# Set problem
Copy the data below verbatim, from its first line through the line containing "Action: tap(1569, 855)", with both ends included. Leave the pictures out of your answer.

Rows showing where targets appear
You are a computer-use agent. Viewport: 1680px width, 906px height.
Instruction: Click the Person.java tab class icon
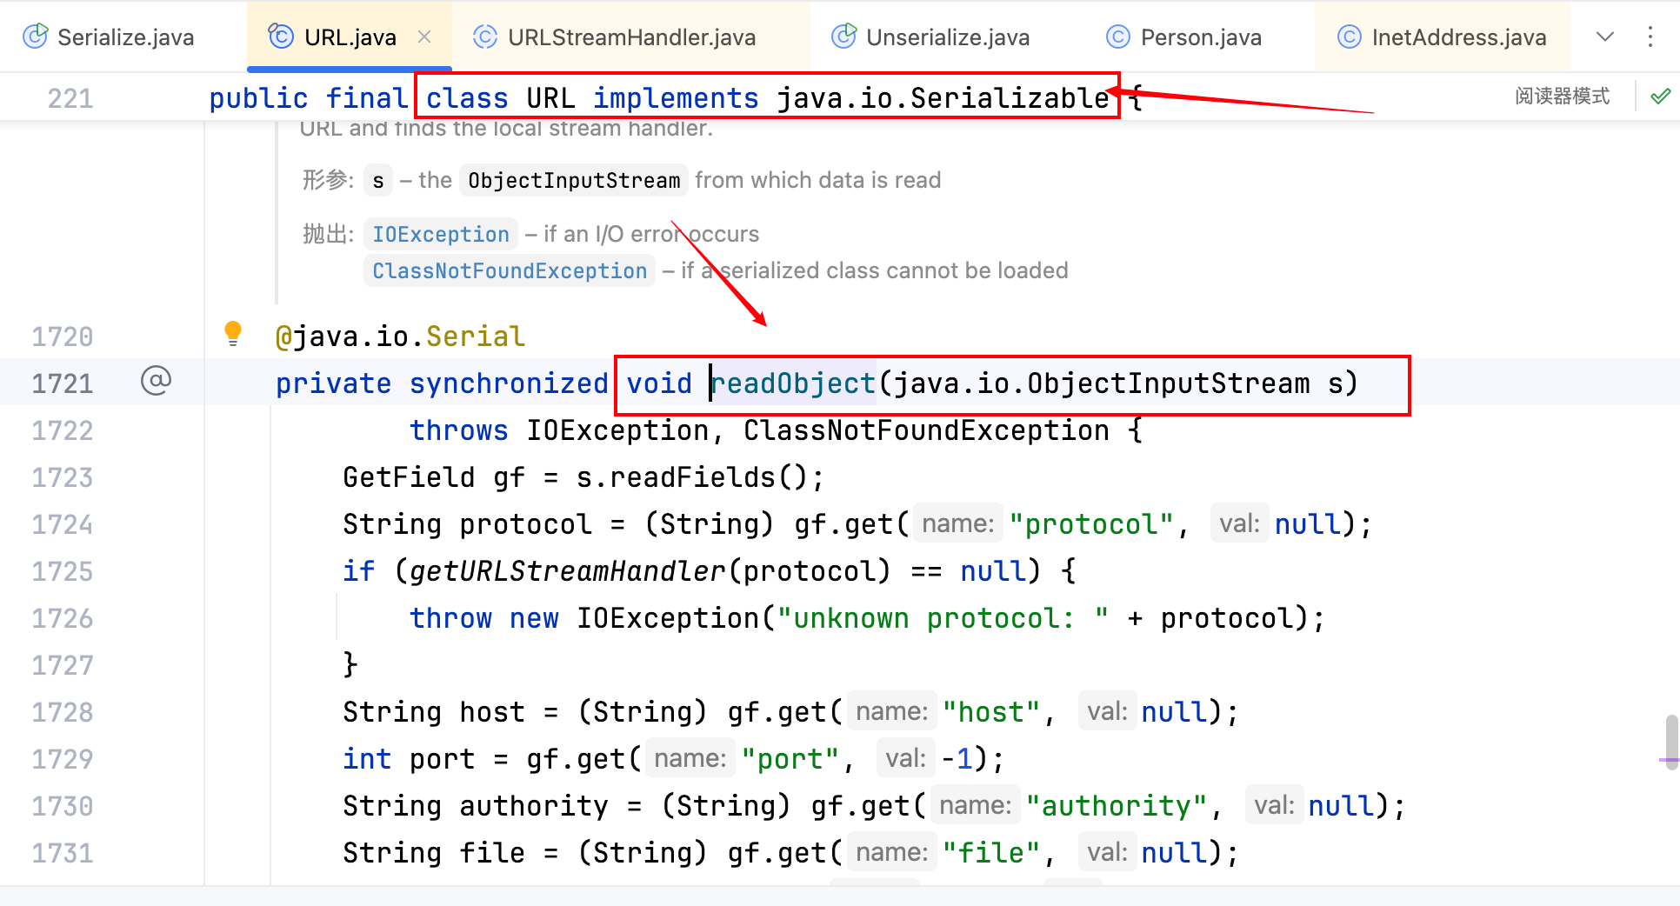coord(1117,37)
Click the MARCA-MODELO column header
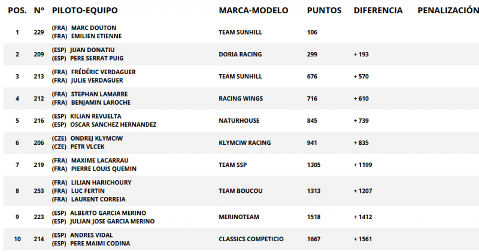 click(x=253, y=10)
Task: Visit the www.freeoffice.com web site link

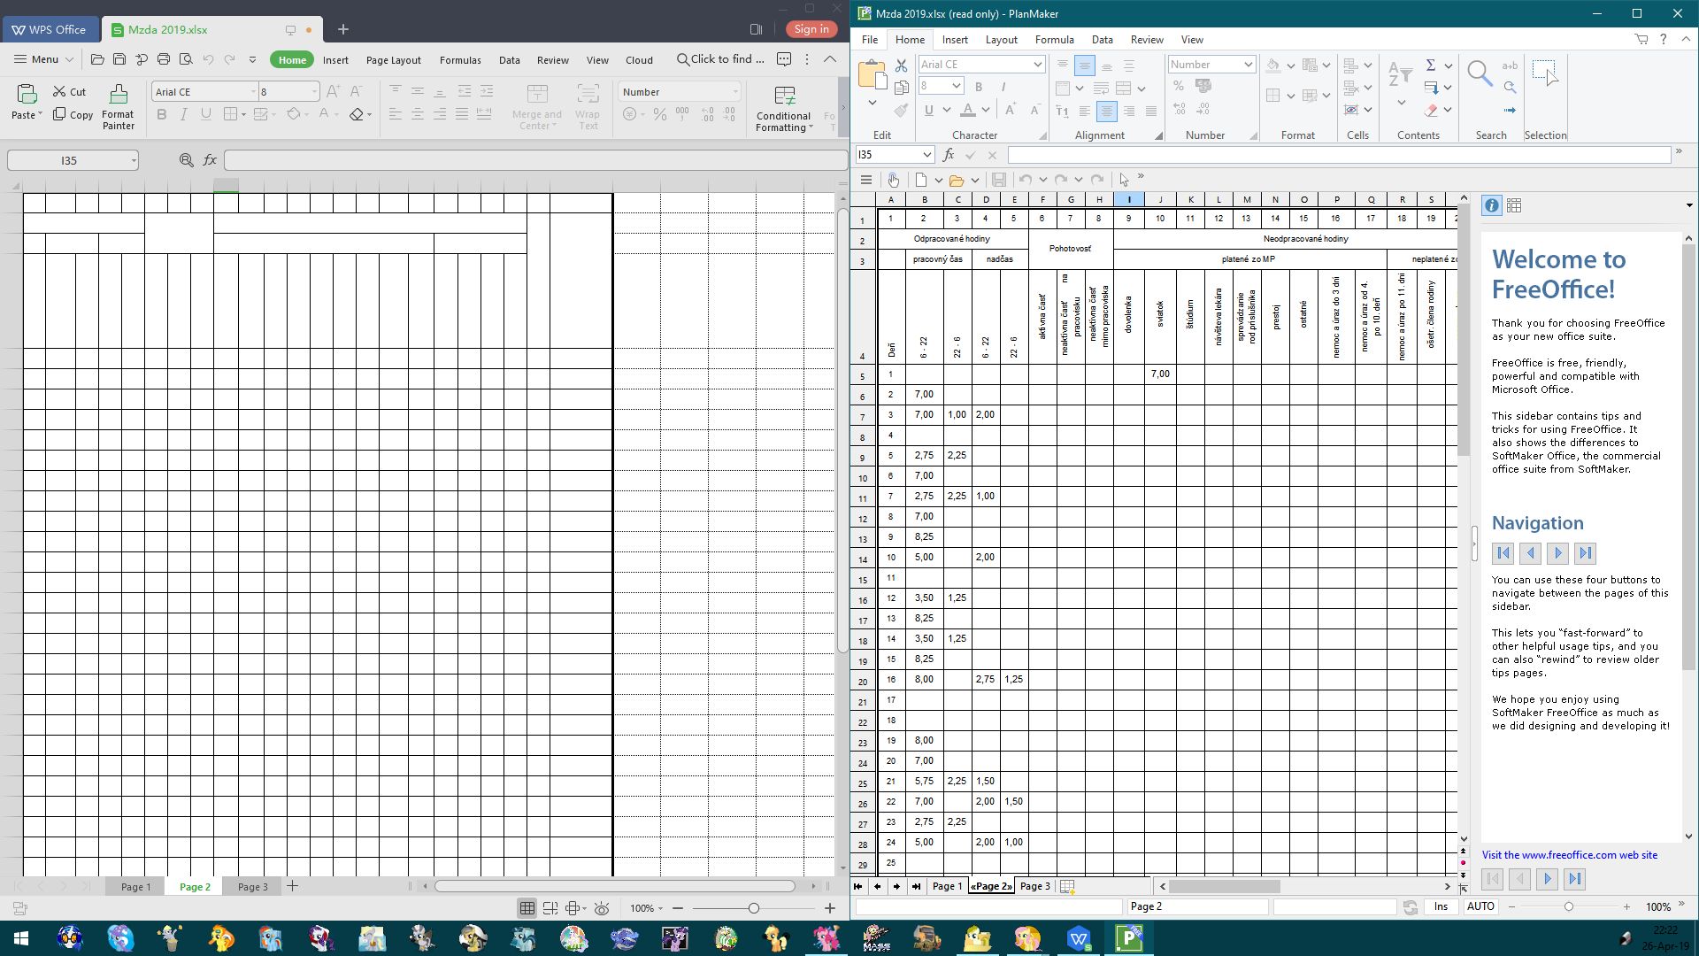Action: tap(1569, 855)

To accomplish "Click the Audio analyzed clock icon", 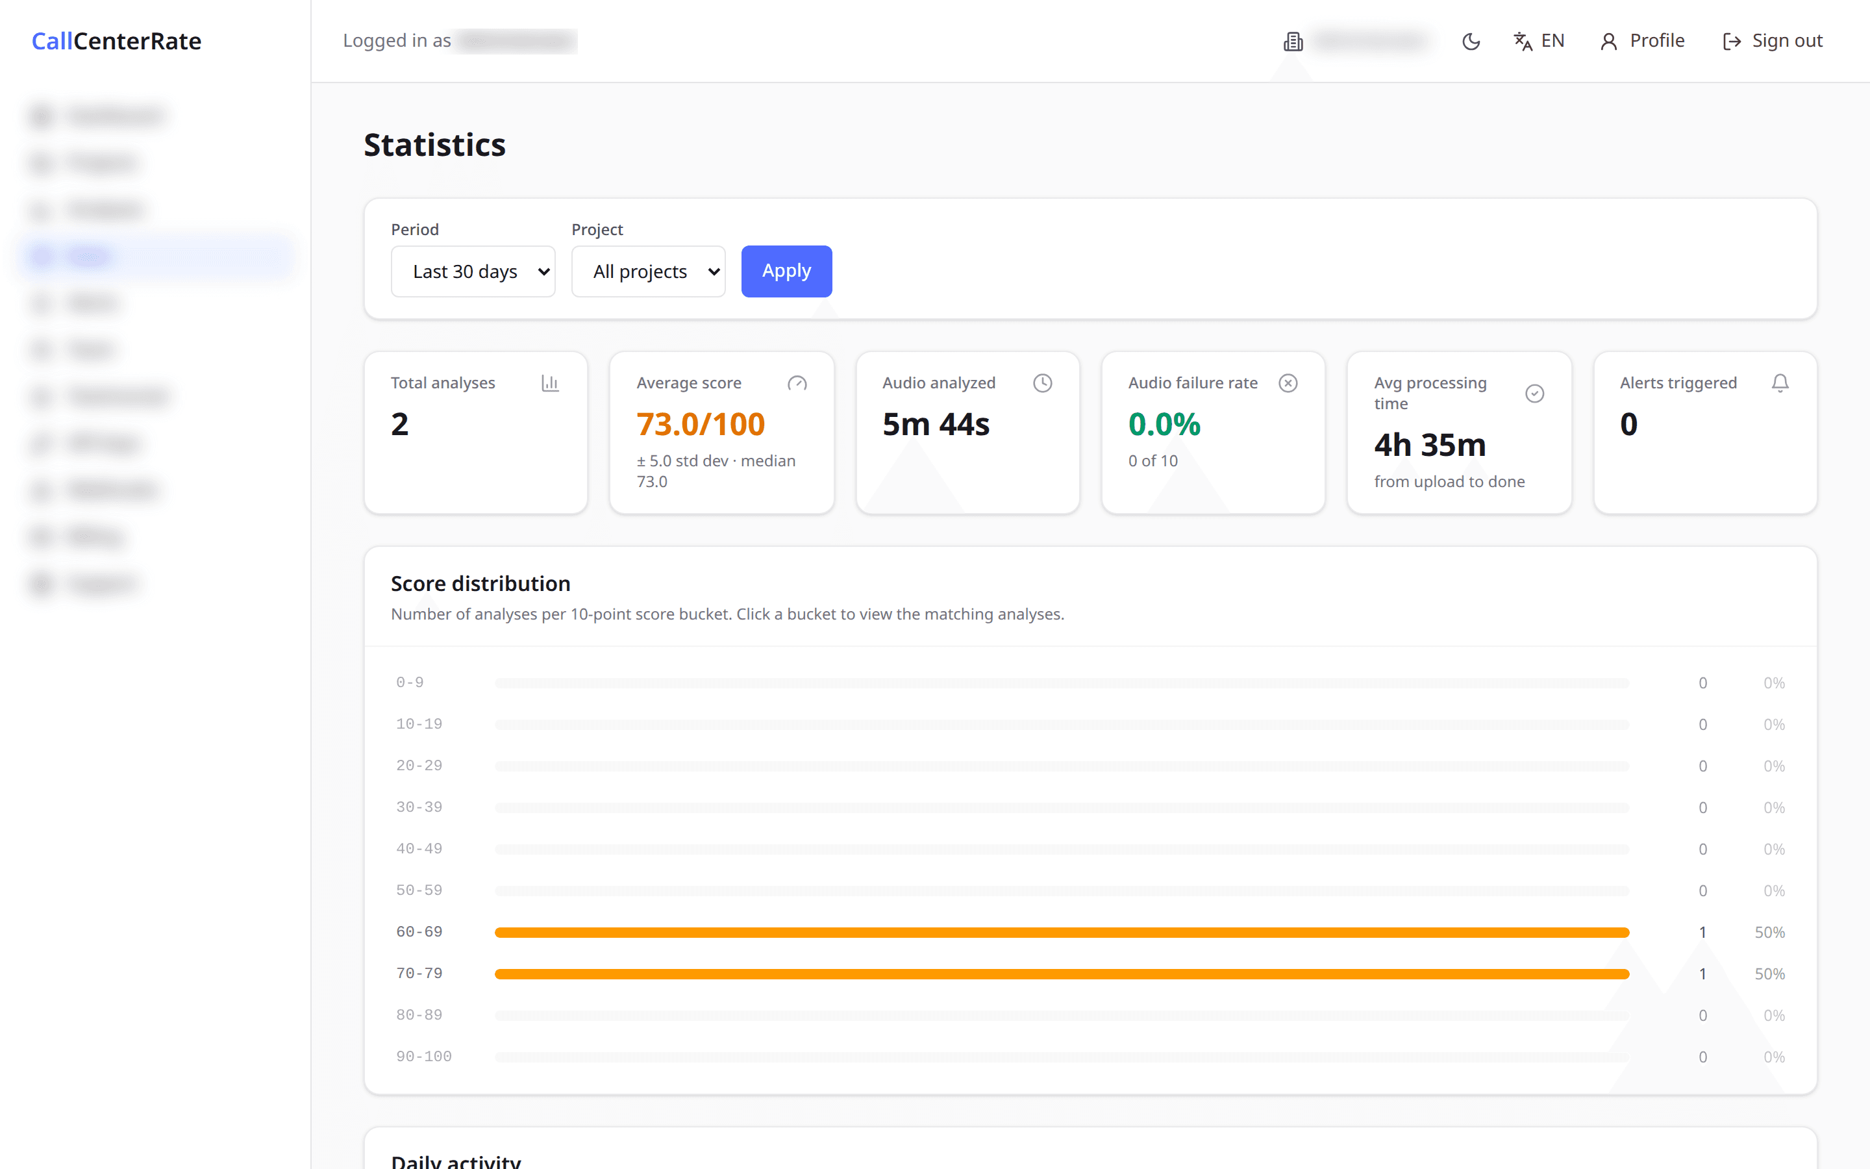I will click(x=1042, y=383).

# The output
You are a computer-use agent. Viewport: 1680px width, 906px height.
Instruction: Click the Person.java tab class icon
coord(1117,37)
Click the MARCA-MODELO column header
 click(x=253, y=10)
Task: Visit the www.freeoffice.com web site link

Action: tap(1569, 855)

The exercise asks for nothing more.